Work instruction: According to the Bandcamp news roundup below, how much revenue went to artists when Bandcamp waived its share on May 1?

The Future of Music Coalition explained in a great Twitter thread how is it possible for Bandcamp to waive its share of revenue, and still make it work for itself. A few arguments: a "niche-oriented" business model; a decision to do only one round of VC funding; a commitment to iteratively asking artists what they need. What lies behind it - "smart, idealistic music-loving people". Pitchfork investigates how much more money artists make on Bandcamp, compared to streaming services - experimental hip-hop duo 75 Dollar Bill put out a digital-only album, 'Live at Tubby’s', exclusively on Bandcamp on May 1 and made $4,200 in just two days - more than they made through streaming services like Spotify, Apple Music, and YouTube over the last six years.

Death Row Records is now on Bandcamp, which means Dr. Dre's 'The Chronic' is on Bandcamp, as is Snoop Dogg's 'Doggystyle', 2Pac's 'All Eyes On Me', Tha Dogg Pound's 'Dogg Food', and more - check it out all here. The release is just in time for this month's Bandcamp First Fridays fundraiser, Exclaim reports. Death Row was bought by eOne music in 2013, and then acquired by toy company Hasbro when Hasbro bought eOne for $3.8 billion last year.

On May 1, Bandcamp waived its revenue shares, directing 100% of revenue to artists in an effort to help musicians affected by COVID-19 and quarantine. That 100% ended up being record $7.1 million. Bandcamp first waived its revenue shares on March 20, which resulted in $4.3 million of sales, what was then the biggest sales day in Bandcamp’s history. The project goes on - on June 5 and July 3, customers can once again ensure that the money they spent on Bandcamp will directly support artists.

Bandcamp plans to forgo its entire revenue share on Friday, May 1st, so that artists can receive 100% of all profits made that day, in an effort to assist artists during these unprecedented times, Resident Advisor reports. Bandcamp did the same thing last month, which ended up pulling in $4.3 million dollars, all of which went directly to the platform’s musician.

Last Friday (March 20), Bandcamp waived its revenue share on music sales for a 24-hour period to help artists impacted by the coronavirus (COVID-19) pandemic, and music fans reacted generously to generosity. On a typical Friday, as Bandcamp explained, fans buy about 47,000 items, but this past Friday fans bought nearly 800,000, or $4.3 million worth of music and merch, more than 15 times Bandcamp's normal Friday. In the last 30 days, fans have paid $15.3 million to artists via Bandcamp.

Best of, so far
March 20, 2020

Recommended albums to buy today on Bandcamp

Bandcamp is waiving their cut of all sales through the website for one day (today, March 20), which is a good opportunity to support artists directly and 100% in the time of the shutdown. Brooklyn Vegan recommends 30 albums from 2020 - Bill Fay, Caribou, Denzel Curry & Kenny Beats, Irreversible Entanglements, Katey Gately, Moses Sumney, and 15 metal albums (aren't those albums too?!?) - Envy, Sightless Pit, Yatra.... Stereogum recommends 15 albums - Okay Kaya, JFDR, Dogled, Facs... The Quietus is expectedly more avant-garde in their choice - Lyra Pramuk, The Silver Field, Lingua Ignota, Aya...

Bandcamp announced that this Friday (March 20) from midnight PST to midnight PST, they’ll be waiving their revenue share from digital sales and merchandise in an effort to support artists during the coronavirus pandemic (the company typically takes 15% on digital sales and 10% on merchandise). Bandcamp co-founder and CEO Ethan Diamond said in a statement: “It may sound simple, but the best way to help artists is with your direct financial support".

Material supplied:
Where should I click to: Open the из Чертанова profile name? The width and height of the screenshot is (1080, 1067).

...

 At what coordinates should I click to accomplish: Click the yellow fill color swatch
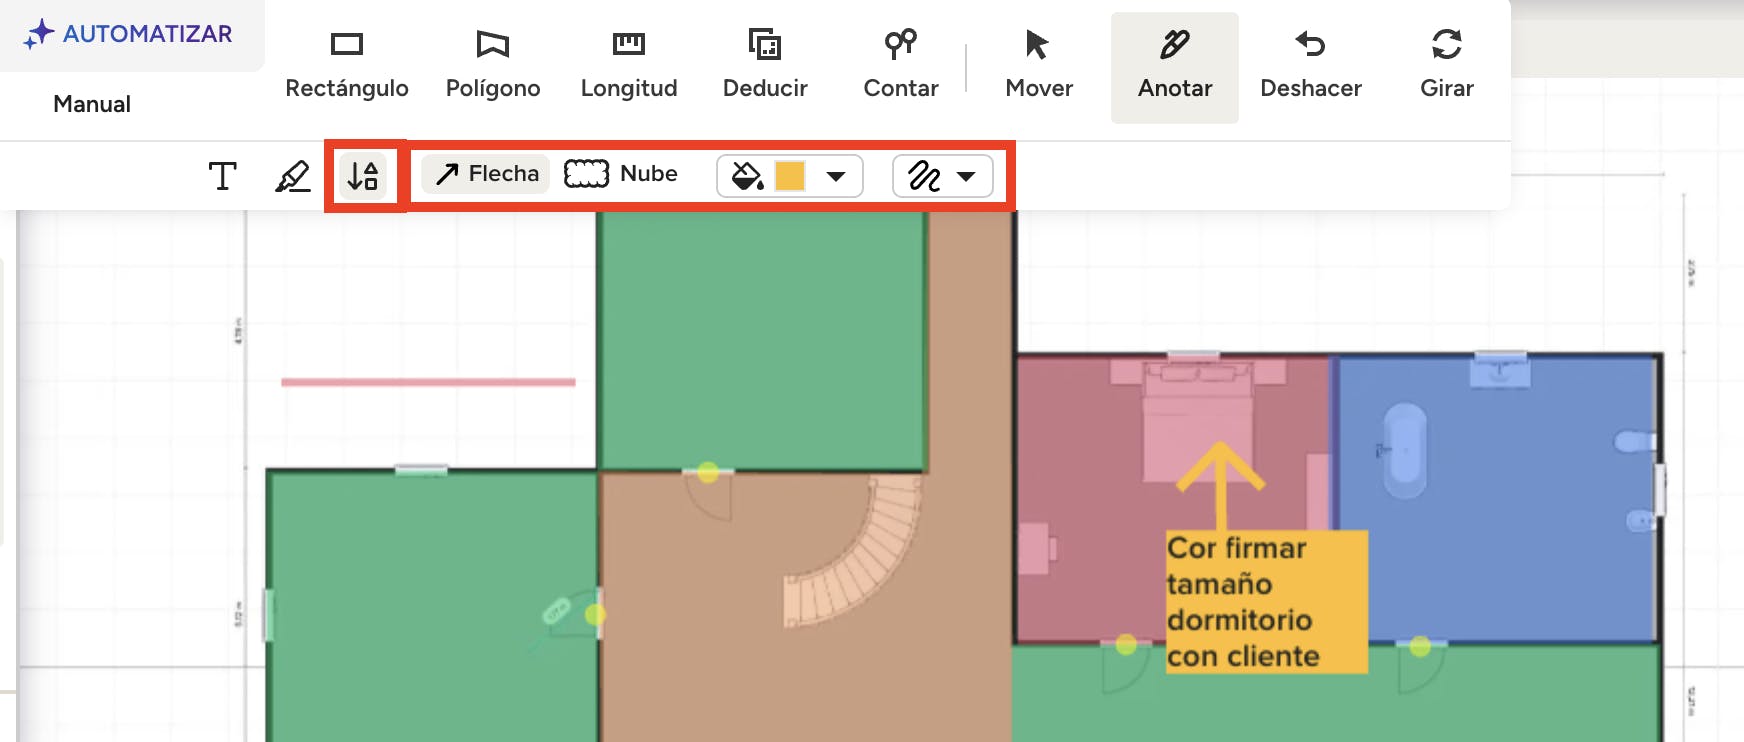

Task answer: $7.1 million